Page excerpt =
Z Rheumatol. 2004 Feb;63(1):76-83.
[Article in German]
Huppe A, Brockow T, Raspe H.
Institut fur Sozialmedizin, Universitatsklinikum Schleswig-Holstein, Campus Lubeck, Beckergrube 43-47, 23552, Lubeck, Germany, email@example.com
BACKGROUND: Clinical observation suggests a frequent coincidence of back pain (BP) and fibromyalgia (FMA). Based on data from a population survey on back pain we studied the hypothesis of FMA being a frequent underlying condition of BP. We additionally studied the association of the severity of back pain and both chronic widespread musculoskeletal pain and active tender points.
PROBANDS AND METHODS: Data from a regional two-stage survey on urban German residents (aged 25-74 years) of Luebeck/Northern Germany (N=3969) were reanalyzed. The survey combined a postal questionnaire screening with a subsequent medical-psychological examination. Only subjects with back pain on the day of filling in the questionnaire were invited (n = 875). The response and participation rates were 82% and 73%, respectively. The severity of back pain was graded according to Kohlmann and Raspe (1994; based on pain severity and disability).

Brief 1 = List the authors named in the abstract on back pain and fibromyalgia.
Brief 2 = Quote the abstract on back pain and fibromyalgia word for word. Begin at the words "Z Rheumatol. 2004" and stop after "active tender points.".

Dataset =
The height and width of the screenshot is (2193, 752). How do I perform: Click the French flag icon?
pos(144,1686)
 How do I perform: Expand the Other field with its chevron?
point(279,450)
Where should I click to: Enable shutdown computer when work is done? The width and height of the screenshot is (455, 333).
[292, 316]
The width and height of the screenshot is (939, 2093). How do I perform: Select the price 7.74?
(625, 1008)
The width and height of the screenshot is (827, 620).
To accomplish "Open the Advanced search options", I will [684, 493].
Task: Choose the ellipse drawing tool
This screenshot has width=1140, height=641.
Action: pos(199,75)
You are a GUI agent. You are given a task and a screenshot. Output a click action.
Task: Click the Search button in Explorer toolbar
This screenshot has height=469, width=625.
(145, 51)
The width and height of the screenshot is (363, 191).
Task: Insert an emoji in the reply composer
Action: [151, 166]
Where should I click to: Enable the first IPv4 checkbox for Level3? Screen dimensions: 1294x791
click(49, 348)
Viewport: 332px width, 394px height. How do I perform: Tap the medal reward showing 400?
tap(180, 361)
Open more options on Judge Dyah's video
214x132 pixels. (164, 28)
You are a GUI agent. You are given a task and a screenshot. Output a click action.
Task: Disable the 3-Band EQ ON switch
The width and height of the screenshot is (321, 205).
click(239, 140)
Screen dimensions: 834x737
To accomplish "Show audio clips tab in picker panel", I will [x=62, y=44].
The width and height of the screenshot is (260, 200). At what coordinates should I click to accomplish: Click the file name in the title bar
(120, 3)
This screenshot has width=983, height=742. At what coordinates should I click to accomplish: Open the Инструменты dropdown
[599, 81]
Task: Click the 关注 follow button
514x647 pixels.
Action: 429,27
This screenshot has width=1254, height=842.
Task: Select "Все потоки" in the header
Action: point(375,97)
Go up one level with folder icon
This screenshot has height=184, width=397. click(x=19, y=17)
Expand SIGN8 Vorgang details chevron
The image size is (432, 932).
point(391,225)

Your solution 1 =
Huppe A
Brockow T
Raspe H

Your solution 2 =
Z Rheumatol. 2004 Feb;63(1):76-83.
[Article in German]
Huppe A, Brockow T, Raspe H.
Institut fur Sozialmedizin, Universitatsklinikum Schleswig-Holstein, Campus Lubeck, Beckergrube 43-47, 23552, Lubeck, Germany, email@example.com
BACKGROUND: Clinical observation suggests a frequent coincidence of back pain (BP) and fibromyalgia (FMA). Based on data from a population survey on back pain we studied the hypothesis of FMA being a frequent underlying condition of BP. We additionally studied the association of the severity of back pain and both chronic widespread musculoskeletal pain and active tender points.